The UK is set to maintain the EU’s punitive tariffs on US goods following the end of transition period, in a move that could cost the food industry £45m per year.
Brussels imposed a 25% tariff on $4bn of US products last week, including chocolate and seafood, after the World Trade Organization authorised retaliatory action for Washington’s illegal subsidies to Boeing.
In the UK, sweet potatoes are set to bear the worst of the brunt with an £11m tariff bill each year, analysis of 2019 trade data shows. Nuts and sauces meanwhile will both face additional tariff charges of more than £4.5m.
While the UK will be free to choose whether to maintain the US tariffs from next year, the trade department confirmed it is reserving its right to continue imposing the tariffs if “satisfactory progress” has not been made towards a settlement.
“We expect the imposition of tariffs will lead the US to negotiate a fair and balanced settlement that will finally put an end to these disputes. That is the UK’s priority,” said a trade department spokeswoman.

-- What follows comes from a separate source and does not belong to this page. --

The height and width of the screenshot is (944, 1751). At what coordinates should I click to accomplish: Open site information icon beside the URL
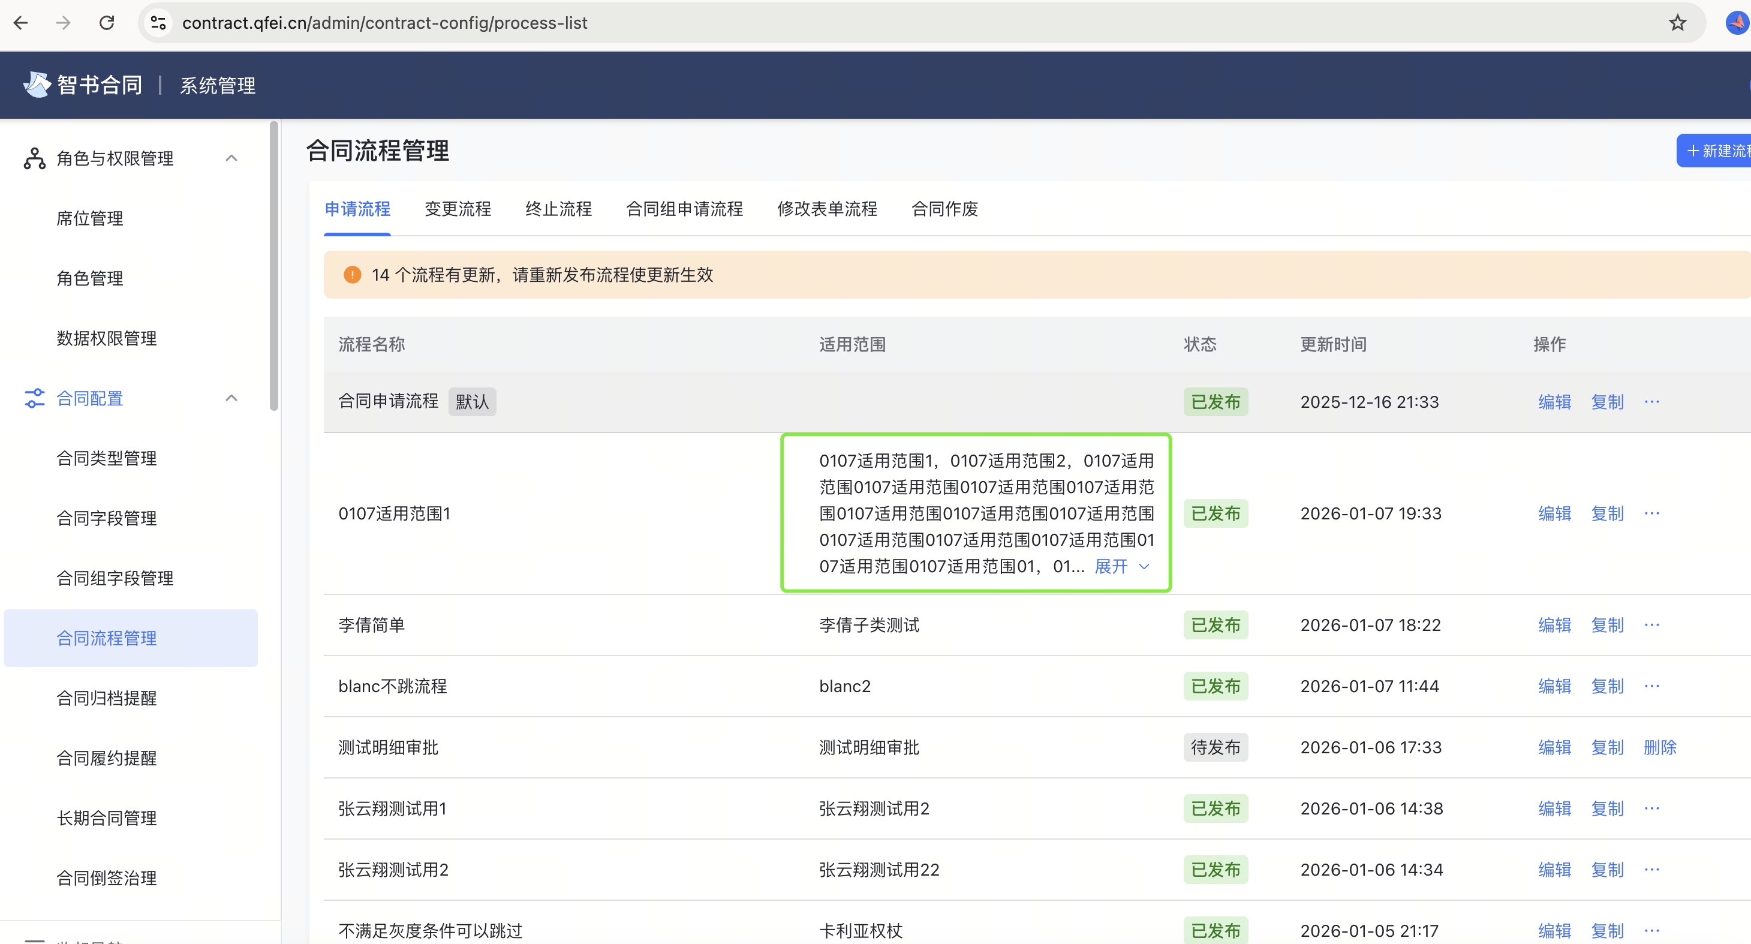pyautogui.click(x=158, y=22)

“These tariffs are in nobody’s interests and damage industry and livelihoods on both sides of the Atlantic. We want to de-escalate this issue with the US and get these tariffs removed so we can move our trading relationship forward.”
The new tariffs are the latest escalation in a multi-year trade war between the EU and the US that has led to punishing duties on both sides of the Atlantic. Scotch whisky exports have fallen by a third since the US introduced tariffs last year in retaliation for EU subsidies to Airbus, while US whisky distillers have suffered a similar loss to EU sales after the EU targeted American whiskey in response to President Trump’s decision to impose tariffs on European steel and aluminium.
Karen Betts, CEO of the Scotch Whisky Association, told The Grocer last month if a resolution was not reached by the end of October this year, she expects “they are going to be in place for many months to come”.
Valdis Dombrovskis, the EU’s trade commissioner, confirmed last week while Brussels would exercise its right to impose tariffs, the EU is “ready to remove our tariffs if the US removes its tariffs”, according to the Financial Times.